Enfin, Denis arrive. Il porte des chaussures de sécurité lui aussi, un vieux pantalon et des lunettes retenues par une cordelette autour de son cou. Maurice qui attend depuis tout à l’heure, lui sert la main :
« Alors, c’est réparé ce roulement ? »
Denis grimace :
« Y’a des matinées plus compliquées que d’autres. Les machines, plus c’est moderne et moins ça marche, à cause de toute l’électronique. »
Mais le roulement est réparé, c’est tout ce qui compte. Avec un transpalette, il charge le bidon de 100 litres d’essence de lavande dans le coffre de la voiture de Maurice.
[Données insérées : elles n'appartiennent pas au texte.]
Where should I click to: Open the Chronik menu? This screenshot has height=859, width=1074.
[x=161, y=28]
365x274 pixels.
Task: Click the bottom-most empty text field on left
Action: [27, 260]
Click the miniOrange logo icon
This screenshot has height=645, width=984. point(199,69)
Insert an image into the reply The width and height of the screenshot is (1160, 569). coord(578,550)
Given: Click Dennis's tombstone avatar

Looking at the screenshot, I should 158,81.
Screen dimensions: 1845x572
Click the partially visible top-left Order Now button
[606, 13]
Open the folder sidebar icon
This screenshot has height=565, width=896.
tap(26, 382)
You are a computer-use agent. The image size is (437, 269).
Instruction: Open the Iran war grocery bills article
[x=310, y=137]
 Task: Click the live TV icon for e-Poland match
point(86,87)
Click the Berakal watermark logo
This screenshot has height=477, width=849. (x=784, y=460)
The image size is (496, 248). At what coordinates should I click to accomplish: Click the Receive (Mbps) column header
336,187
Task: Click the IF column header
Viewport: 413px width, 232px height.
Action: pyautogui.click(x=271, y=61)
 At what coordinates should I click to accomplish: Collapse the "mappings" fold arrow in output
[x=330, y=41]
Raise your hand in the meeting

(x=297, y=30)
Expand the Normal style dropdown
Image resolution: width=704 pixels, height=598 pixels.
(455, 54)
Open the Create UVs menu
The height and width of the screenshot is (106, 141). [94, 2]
Ce dernier fait un chèque et on repart en direction de Grignan. Dans la voiture, Maurice sourit. Dans la voiture, son téléphone sonne. C’est une notification d’une chaîne d’information en continue : encore des nouvelles alarmantes sur le réchauffement du climat.
« Je lirai ça quand je serai à la maison », dit Maurice.
Il est 18 heures sur la place de la mairie de Grignan. C’est le début des vacances d’été. Aux terrasses des cafés, les touristes boivent des sodas et de la bière sans se douter que, dans la mairie juste à côté, un homme travaille dur à son bureau : c’est le Maire, avec qui on a rendez-vous. Bruno Durieux, 74 ans, est le premier édile de Grignan depuis vingt-cinq ans. Il est ingénieur de formation. Il a été conseiller de Raymond Barre et brièvement ministre de la Santé au début des années 1990. Et, disons-le d’emblée, il n’aime pas les écologistes.
« Des idéologues et des dogmatiques », dit-il.
Il leur a consacré un livre dont le titre ressemble à une charge de cavalerie : Contre l’écologisme. Pour une croissance au service de l’environnement. L’ouvrage est paru au printemps 2019 aux éditions De Fallois.
Quand on le retrouve dans son bureau, il porte une chemisette bleu clair et des mocassins d’été. Il a les tempes blanches et le parler direct comme un uppercut de boxeur. Il nous dit :
« Il y a bien un réchauffement climatique, oui, mais les causes sont multiples. Ce n’est pas uniquement la faute de l’activité humaine. Ceux qui disent cela sont des idéologues. Les partisans de l’écologie politique ne font que remplir le vide créé par la chute du marxisme. »
Il ajoute :
« On s’y adaptera au réchauffement climatique… à la condition d’avoir les moyens de s’adapter. Et pour cela, il nous faut du progrès technique et de la croissance ! La croissance économique, c’est la seule solution ! Si les gens ont si peur de la sécheresse, c’est qu’ils répètent sans réfléchir ce qu’ils entendent dans les médias. Ils entendent la doxa et ils la répètent. »
À Grignan, dit-il, la moitié des agriculteurs pensent comme Maurice Feschet que les récoltes sont de plus en plus mauvaises à cause de la sécheresse.
« Mais l’autre moitié dit que les aléas de la météo, ça a toujours existé. »
On parle de Maurice Feschet au Maire. Les deux hommes se connaissent depuis vingt ans. Ils se respectent, ce qui ne les empêche pas de ne pas être d’accord :
« Maurice s’est laissé embarqué dans cette histoire de plainte contre l’Europe par ce professeur de droit allemand », estime Bruno Durieux.
Maurice a lu le livre de Bruno Durieux « en trois jours »:
« Il dit des choses intéressantes, Bruno, mais je ne suis pas du tout d’accord avec ses conclusions. »
Maurice Feschet a rangé le livre de Bruno Durieux sur les étagères de sa ferme et s’est remis à lire les rapports du Giec et des autres organismes internationaux alertant sur le réchauffement climatique. Ses alertes Google lui apportent de la lecture chaque jour. L’une des toutes dernières ne l’a pas vraiment rassuré : juillet 2019 a été décrété le mois le plus chaud jamais enregistré dans le monde.